The police were doing something. They were threatening the parents with tasers and arrests if they interfered. Does "all bets are off" mean that parents should have enough tactical force to subdue the police? In evaluating potential scenarios, is a shootout with the police on the table of possibilities?

The police even threaten parents with obstruction of justice and violating probation for merely talking to the media about running into the school.

If I happened to be on the jury for a case assessing the murder of an Uvalde police officer by an Uvalde school parent I would not vote "Guilty" under any circumstance.

Realistically, I think what this situation means is that the police, at least in Uvalde, need to be disbanded and reformed and serious steps need to be taken to ensure their failure is not repeated. I think such serious steps include charging the cowardly officers with murder. Future Uvalde officers should know it is more dangerous to refuse to face the school shooter - and one path for that is if they know they will get the death penalty for being complicit in the mass murder of children if they just cower outside while the massacre happens.

You're basically asking for a Supreme Court shakeup and an overturning of stare decisis.
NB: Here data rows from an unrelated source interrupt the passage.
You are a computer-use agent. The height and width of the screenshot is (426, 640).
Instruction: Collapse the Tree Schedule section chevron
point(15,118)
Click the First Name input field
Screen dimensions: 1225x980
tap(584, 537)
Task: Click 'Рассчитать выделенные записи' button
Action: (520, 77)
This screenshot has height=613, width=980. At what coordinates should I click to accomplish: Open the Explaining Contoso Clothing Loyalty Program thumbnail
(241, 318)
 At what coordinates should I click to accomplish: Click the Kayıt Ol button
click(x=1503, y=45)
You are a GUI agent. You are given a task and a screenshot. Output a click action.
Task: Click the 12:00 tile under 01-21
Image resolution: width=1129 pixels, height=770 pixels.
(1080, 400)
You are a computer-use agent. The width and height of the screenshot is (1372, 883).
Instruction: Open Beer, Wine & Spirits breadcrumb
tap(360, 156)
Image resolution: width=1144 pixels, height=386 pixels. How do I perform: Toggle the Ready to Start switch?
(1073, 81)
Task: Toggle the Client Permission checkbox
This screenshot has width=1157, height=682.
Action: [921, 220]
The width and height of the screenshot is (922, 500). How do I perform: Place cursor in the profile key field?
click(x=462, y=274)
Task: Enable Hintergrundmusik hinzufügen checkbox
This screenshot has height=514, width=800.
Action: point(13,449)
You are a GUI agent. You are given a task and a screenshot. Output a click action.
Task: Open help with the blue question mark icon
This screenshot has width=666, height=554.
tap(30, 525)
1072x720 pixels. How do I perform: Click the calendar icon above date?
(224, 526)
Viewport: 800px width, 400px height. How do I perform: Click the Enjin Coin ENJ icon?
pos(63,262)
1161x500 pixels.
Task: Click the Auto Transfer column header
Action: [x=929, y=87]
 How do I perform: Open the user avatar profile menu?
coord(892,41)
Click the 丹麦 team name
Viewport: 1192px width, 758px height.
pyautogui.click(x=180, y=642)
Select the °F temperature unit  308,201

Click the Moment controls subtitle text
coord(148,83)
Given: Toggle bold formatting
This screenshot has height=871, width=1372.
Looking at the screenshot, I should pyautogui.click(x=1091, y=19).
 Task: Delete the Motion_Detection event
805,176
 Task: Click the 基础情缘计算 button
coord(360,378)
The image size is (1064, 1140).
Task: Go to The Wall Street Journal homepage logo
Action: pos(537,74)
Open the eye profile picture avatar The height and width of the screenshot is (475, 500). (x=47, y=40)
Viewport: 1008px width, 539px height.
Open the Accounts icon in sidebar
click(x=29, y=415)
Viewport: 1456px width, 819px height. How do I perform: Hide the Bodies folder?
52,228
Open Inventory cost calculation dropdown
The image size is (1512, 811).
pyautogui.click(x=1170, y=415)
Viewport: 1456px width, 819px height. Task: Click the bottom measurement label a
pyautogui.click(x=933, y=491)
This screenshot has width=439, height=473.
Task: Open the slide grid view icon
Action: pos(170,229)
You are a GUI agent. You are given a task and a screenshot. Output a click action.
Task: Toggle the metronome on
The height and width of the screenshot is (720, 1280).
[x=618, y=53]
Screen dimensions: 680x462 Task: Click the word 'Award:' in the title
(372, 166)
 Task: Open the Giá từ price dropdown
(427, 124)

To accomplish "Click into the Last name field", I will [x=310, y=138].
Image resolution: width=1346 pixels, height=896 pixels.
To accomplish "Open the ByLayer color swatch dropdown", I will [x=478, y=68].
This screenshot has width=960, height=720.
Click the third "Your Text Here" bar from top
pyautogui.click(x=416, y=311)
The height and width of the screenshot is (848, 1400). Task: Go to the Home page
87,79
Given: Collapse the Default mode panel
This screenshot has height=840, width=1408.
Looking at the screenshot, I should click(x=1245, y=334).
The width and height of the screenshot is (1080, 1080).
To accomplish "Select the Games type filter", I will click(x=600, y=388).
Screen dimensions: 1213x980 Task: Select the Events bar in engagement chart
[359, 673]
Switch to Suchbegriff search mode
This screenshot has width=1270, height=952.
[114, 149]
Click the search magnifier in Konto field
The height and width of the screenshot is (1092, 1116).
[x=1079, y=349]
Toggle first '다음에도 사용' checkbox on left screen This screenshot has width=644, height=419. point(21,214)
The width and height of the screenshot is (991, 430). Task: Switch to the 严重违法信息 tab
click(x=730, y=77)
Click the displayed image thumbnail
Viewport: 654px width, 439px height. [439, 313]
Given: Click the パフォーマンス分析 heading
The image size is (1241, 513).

That's the only way any criminal charge would even be on the table for discussion.
I don't think so.

If I were an Uvalde prosecutor (and I'm not even a lawyer so I have limited knowledge of the law) then I would charge the police on the grounds that they protected the murderer from the parents without actually doing anything to arrest or kill the murderer. The police were effectively serving as protection for the murderer. It would be legal for the police to detain the parents in the course of the police doing their duty - for example, the police could hold the parents back while other officers engaged the shooter, but if the police aren't fulfilling their duties then they have no legal reason to detain the parents and are therefore engaging in criminal acts to facilitate the murder of children.

I would take a list of the children who died and charge all of the non-responsive officers with the murder of the first child on the list under this theory. If a jury rejected it then I would charge the officers for the second child on the list, possibly with an updated theory of the crime to account for double jeopardy or to anticipate the police officers defense, and keep going until I found a sympathetic jury or ran out of victims.

If the supreme court, or any superior court, would overturn this case that would have to happen after the case was decided in the lower courts and while the officers languished in jail and I would fight to delay any overturning as long as possible.

Apart from the law, the basic facts of the matter are that nineteen children were murdered and the police are largely responsible for that fact. Of course the murderer is the one who ultimately killed the children, and bears the most culpability, but the police had ample time and opportunity to engage the murderer and save the children and did not. Morally, the police are absolutely responsible and I think a creative and aggressive prosecutor could find a way to present the fact pattern such that a jury would agree.